C’est fait : l’accès aux soins n’est plus une inquiétude diffuse : il est devenu une préoccupation majeure pour nos concitoyens. Le sondage national publié en janvier 2026 le confirme : 40 % des Français déclarent rencontrer des difficultés pour se soigner près de chez eux. La santé s’impose désormais comme un critère déterminant dans les choix électoraux à venir et singulièrement pour le prochain rendez-vous des Municipales.
Dans ce contexte, chaque décision publique qui impacte l’exercice libéral mérite d’être examinée avec lucidité.

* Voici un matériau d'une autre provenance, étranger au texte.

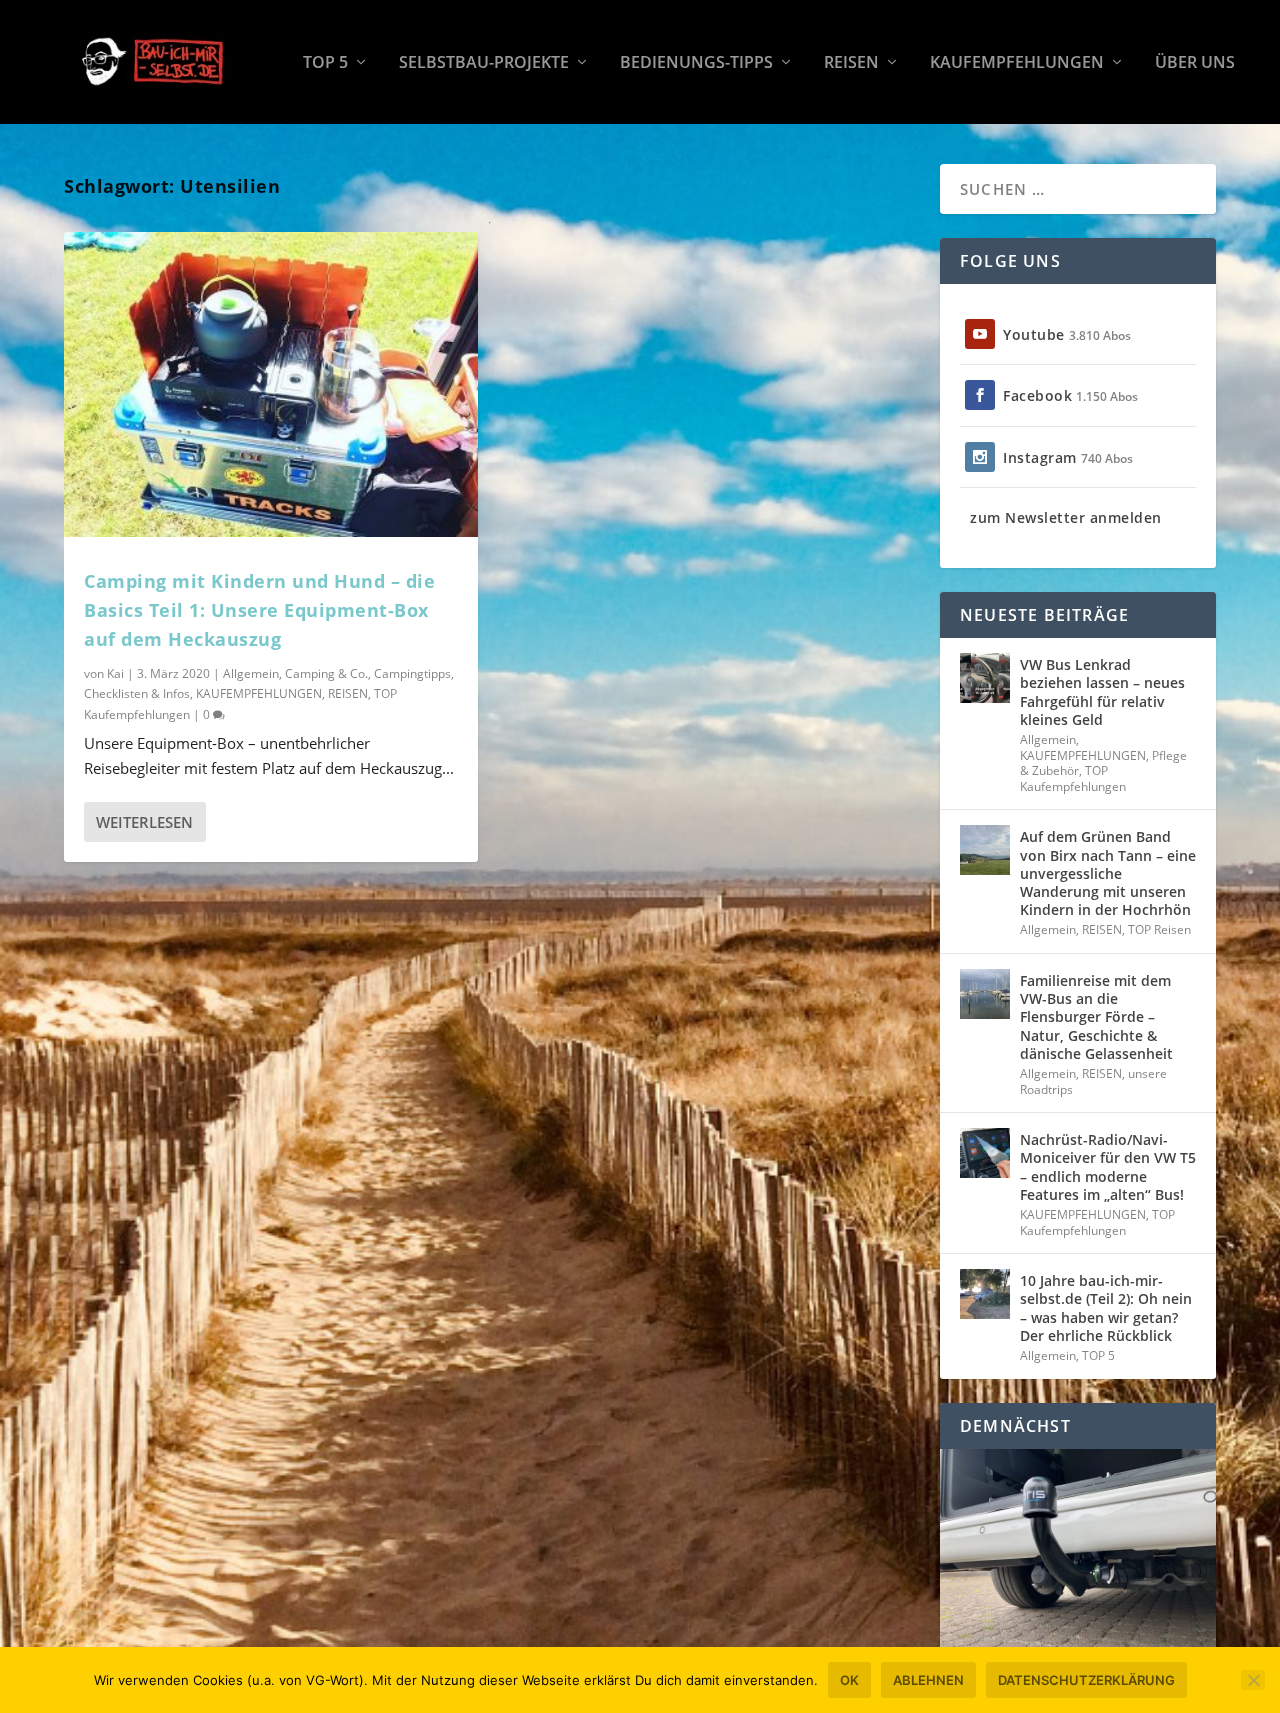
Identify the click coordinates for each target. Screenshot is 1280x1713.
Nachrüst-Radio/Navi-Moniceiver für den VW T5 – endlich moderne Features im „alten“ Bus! (1108, 1167)
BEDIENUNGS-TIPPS (696, 63)
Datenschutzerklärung (1086, 1680)
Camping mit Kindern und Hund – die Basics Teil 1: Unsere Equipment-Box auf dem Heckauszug (259, 610)
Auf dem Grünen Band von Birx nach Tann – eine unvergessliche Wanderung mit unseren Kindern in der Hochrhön (1108, 873)
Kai (115, 673)
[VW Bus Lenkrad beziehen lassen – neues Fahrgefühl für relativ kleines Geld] (985, 678)
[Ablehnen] (1253, 1680)
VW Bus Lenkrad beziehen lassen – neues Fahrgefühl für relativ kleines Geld (1102, 692)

La réforme du cumul emploi-retraite, telle qu’elle se profile, suscite de fortes inquiétudes. Beaucoup de médecins expérimentés, qui prolongent aujourd’hui leur activité pour maintenir l’offre de soins dans nos territoires, pourraient être découragés. Or, dans une région comme l’Occitanie, marquée par de fortes disparités territoriales, perdre ces forces vives serait un recul préoccupant. Nos aînés sont un maillon essentiel de la continuité des soins, de la transmission et de l’équilibre démographique médical.
Dans le même temps, les attentes évoluent. Les outils numériques démontrent leur utilité, notamment en matière de déprescription chez les patients âgés. Lorsqu’ils sont conçus pour accompagner – et non contraindre – ils peuvent constituer un véritable levier d’amélioration des pratiques. Le numérique doit rester un soutien clinique, pas une surcharge administrative supplémentaire.
La prévention du suicide illustre également l’importance d’une mobilisation collective. Le renforcement des dispositifs nationaux et territoriaux rappelle combien notre rôle de médecins de premier recours est central dans le repérage, l’orientation et l’accompagnement des patients les plus vulnérables. Là encore, coordination et proximité sont les maîtres mots de l’action.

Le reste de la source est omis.